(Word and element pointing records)
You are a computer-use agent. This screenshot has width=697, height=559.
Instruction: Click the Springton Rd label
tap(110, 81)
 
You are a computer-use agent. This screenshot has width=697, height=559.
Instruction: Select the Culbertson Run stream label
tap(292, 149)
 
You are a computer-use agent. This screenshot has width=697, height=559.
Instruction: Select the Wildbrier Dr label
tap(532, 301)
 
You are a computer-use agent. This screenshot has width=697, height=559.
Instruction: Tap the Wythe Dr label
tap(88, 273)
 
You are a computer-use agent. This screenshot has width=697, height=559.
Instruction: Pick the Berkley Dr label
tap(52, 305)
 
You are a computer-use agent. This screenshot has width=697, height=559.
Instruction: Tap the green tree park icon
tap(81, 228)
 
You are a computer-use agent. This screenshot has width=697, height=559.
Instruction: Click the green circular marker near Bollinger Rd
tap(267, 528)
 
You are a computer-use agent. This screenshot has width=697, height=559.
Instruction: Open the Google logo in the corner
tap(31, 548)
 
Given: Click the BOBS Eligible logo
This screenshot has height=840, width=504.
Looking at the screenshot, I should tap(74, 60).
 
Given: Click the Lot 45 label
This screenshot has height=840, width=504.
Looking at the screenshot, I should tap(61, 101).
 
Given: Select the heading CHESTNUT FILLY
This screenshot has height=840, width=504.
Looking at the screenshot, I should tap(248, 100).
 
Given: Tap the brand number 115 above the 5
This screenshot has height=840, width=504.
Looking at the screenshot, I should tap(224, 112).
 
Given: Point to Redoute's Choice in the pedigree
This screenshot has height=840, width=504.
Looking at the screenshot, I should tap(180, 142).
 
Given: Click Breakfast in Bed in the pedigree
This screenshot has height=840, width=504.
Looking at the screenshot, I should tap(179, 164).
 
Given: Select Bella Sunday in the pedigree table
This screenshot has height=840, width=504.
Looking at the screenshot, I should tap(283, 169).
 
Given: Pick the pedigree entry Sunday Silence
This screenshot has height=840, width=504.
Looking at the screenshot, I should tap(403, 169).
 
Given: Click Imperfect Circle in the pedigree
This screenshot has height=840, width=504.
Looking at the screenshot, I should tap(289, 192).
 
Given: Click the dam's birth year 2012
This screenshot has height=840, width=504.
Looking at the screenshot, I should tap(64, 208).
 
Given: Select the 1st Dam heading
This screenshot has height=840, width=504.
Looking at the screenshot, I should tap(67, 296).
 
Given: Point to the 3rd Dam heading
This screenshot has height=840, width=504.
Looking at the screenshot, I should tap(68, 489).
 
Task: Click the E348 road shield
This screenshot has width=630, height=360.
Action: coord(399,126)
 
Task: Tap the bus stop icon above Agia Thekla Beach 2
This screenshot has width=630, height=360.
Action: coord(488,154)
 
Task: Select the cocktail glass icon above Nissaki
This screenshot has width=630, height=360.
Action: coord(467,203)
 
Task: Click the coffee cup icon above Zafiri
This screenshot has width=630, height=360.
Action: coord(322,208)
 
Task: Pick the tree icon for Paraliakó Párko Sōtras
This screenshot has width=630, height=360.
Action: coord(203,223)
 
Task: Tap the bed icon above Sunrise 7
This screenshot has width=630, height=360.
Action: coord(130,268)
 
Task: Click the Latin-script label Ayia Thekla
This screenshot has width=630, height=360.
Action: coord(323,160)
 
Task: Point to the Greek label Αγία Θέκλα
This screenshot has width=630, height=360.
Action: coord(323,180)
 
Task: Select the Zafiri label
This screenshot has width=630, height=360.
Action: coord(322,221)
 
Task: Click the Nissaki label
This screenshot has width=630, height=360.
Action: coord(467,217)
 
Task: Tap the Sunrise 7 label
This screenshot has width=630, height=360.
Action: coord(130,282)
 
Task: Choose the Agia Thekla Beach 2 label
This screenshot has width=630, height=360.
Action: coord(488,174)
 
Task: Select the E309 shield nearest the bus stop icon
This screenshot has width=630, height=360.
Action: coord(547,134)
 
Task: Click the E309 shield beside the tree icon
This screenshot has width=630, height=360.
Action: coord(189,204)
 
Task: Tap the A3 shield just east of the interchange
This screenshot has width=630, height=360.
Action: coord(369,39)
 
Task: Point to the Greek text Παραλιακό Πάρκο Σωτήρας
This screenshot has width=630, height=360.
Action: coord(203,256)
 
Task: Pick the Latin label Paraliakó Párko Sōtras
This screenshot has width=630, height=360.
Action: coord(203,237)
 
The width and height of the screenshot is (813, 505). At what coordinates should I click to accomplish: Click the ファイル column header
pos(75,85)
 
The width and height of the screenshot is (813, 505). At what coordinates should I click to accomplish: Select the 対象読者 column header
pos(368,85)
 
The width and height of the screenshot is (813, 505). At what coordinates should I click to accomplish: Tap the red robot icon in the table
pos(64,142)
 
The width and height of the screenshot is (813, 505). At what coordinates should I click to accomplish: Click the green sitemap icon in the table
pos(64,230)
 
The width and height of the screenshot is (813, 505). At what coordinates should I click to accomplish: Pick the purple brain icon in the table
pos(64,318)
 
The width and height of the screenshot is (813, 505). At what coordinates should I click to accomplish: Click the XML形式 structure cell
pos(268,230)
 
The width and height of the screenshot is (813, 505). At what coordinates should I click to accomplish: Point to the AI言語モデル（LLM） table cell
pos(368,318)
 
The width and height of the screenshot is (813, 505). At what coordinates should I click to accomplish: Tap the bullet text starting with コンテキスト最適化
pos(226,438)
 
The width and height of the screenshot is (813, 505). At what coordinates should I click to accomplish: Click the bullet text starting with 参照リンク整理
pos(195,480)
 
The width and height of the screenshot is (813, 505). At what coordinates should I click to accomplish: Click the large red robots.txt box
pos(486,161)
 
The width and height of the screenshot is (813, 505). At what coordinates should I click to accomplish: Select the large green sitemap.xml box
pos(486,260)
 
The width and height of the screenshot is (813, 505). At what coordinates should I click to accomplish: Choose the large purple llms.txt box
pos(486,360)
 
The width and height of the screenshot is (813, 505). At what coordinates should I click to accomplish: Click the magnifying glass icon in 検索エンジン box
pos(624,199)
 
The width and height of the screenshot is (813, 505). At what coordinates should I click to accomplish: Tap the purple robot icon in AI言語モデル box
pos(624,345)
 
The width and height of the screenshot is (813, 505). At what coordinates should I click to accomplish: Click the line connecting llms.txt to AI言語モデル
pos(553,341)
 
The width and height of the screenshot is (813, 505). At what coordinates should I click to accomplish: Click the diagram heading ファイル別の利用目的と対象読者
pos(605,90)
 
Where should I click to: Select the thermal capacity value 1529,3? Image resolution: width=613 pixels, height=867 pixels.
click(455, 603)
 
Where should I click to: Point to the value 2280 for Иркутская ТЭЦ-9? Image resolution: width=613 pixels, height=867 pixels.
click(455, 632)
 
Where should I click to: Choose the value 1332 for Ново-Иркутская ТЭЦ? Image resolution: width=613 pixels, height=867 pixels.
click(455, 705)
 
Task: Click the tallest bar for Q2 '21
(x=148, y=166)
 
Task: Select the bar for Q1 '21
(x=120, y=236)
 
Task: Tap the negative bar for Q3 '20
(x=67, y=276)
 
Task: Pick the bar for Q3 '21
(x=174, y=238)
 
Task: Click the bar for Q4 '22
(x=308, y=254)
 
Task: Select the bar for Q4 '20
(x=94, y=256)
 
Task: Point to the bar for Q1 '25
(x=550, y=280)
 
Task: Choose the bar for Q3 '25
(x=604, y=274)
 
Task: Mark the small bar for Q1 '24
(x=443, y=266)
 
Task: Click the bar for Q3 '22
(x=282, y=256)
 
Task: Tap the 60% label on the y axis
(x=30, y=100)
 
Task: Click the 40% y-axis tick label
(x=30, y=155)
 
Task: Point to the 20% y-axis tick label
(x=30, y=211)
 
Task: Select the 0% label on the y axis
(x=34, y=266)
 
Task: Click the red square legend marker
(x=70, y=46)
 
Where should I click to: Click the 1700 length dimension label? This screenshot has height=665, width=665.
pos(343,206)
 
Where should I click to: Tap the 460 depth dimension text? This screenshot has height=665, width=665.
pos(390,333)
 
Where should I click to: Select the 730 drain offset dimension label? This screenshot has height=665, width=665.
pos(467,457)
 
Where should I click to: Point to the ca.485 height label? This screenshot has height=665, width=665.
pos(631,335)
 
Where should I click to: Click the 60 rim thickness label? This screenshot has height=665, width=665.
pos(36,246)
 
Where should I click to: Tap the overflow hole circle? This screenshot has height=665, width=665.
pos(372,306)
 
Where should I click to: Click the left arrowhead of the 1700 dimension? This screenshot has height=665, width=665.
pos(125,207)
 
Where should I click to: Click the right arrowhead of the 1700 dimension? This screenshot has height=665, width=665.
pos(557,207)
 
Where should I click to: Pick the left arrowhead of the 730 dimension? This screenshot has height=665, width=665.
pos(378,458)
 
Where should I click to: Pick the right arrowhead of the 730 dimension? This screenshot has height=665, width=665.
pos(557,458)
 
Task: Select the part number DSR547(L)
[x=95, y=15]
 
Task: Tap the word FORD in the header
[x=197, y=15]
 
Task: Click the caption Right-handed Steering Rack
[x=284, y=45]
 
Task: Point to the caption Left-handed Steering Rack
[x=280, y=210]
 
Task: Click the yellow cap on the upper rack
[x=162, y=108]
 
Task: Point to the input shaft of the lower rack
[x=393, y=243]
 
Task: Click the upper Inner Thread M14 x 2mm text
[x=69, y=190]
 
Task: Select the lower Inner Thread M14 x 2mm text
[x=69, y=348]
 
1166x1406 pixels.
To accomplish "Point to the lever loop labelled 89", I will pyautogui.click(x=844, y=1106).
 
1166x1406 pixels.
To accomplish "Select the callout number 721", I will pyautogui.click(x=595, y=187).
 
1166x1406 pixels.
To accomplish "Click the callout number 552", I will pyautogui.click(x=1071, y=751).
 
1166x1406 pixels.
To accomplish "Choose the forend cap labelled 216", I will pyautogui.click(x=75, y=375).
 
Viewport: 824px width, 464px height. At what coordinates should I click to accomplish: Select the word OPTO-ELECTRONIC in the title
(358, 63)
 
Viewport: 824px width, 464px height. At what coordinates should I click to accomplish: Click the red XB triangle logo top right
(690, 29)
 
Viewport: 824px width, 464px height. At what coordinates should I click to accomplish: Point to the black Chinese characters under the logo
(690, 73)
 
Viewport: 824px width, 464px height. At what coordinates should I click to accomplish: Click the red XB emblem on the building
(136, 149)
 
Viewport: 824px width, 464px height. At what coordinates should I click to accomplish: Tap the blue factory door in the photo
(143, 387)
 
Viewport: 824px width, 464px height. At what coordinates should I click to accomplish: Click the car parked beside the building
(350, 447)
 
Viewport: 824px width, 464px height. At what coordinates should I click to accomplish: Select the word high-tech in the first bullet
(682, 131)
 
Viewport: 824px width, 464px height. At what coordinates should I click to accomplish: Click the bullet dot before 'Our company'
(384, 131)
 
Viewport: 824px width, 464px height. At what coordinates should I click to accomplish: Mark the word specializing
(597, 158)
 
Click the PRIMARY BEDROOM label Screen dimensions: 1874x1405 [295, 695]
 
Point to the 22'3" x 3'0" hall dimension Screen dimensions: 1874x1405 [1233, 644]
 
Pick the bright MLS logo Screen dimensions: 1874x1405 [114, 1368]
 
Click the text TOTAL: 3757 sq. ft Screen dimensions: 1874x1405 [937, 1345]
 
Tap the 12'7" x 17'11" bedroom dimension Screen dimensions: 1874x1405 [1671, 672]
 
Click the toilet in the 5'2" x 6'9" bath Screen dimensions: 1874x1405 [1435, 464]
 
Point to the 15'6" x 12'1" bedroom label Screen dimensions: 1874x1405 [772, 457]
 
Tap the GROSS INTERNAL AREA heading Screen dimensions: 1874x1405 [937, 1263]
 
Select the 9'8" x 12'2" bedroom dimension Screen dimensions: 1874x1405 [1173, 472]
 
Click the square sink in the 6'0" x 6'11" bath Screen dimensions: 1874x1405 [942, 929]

WHAT IS ASKED
Copy the records from their start through the line that contains "tap(81, 228)", changing "Wythe Dr" to "Wythe Drive" and leaving everything else the same.

SOLUTION FOR THIS EXERCISE
You are a computer-use agent. This screenshot has width=697, height=559.
Instruction: Click the Springton Rd label
tap(110, 81)
 
You are a computer-use agent. This screenshot has width=697, height=559.
Instruction: Select the Culbertson Run stream label
tap(292, 149)
 
You are a computer-use agent. This screenshot has width=697, height=559.
Instruction: Select the Wildbrier Dr label
tap(532, 301)
 
You are a computer-use agent. This screenshot has width=697, height=559.
Instruction: Tap the Wythe Drive label
tap(88, 273)
 
You are a computer-use agent. This screenshot has width=697, height=559.
Instruction: Pick the Berkley Dr label
tap(52, 305)
 
You are a computer-use agent. This screenshot has width=697, height=559.
Instruction: Tap the green tree park icon
tap(81, 228)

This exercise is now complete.